(What the task requires):
Starting with the first of the entries and ending with the line containing "click(x=178, y=182)", write the lines out again, changing "magnifier" to "lens" and leaving everything else as it is.

[Stored items from a collection]
##############################
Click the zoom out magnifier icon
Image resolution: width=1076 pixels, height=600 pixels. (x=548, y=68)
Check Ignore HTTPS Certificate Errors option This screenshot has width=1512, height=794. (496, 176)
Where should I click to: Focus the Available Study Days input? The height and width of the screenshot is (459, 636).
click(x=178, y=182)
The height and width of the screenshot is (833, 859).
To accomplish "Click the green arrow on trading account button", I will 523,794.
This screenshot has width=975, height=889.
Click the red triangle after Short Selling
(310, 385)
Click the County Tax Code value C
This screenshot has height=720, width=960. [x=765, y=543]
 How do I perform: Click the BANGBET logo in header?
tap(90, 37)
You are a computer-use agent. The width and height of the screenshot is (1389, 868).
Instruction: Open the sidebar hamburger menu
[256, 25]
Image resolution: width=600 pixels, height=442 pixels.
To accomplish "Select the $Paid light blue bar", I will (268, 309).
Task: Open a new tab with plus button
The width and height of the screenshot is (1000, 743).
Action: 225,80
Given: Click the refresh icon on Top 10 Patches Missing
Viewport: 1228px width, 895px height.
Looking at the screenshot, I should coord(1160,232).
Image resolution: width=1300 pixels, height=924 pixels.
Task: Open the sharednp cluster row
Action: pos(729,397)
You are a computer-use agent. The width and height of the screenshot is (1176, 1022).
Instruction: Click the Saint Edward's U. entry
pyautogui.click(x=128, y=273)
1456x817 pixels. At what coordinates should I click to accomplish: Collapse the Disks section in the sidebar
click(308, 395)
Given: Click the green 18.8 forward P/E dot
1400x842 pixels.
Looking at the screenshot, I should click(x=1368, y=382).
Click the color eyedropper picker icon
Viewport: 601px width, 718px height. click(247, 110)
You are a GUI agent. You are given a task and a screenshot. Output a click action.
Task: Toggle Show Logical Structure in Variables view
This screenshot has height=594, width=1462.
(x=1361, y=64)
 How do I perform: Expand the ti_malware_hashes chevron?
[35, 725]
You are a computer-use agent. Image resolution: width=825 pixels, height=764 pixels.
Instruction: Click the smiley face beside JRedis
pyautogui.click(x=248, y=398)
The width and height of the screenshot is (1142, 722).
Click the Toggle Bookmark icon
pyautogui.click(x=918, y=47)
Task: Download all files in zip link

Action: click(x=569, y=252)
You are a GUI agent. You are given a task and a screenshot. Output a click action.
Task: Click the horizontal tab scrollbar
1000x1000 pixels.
##############################
(Finished exercise):
Click the zoom out lens icon
Image resolution: width=1076 pixels, height=600 pixels. (x=548, y=68)
Check Ignore HTTPS Certificate Errors option This screenshot has width=1512, height=794. (496, 176)
Where should I click to: Focus the Available Study Days input? The height and width of the screenshot is (459, 636).
click(x=178, y=182)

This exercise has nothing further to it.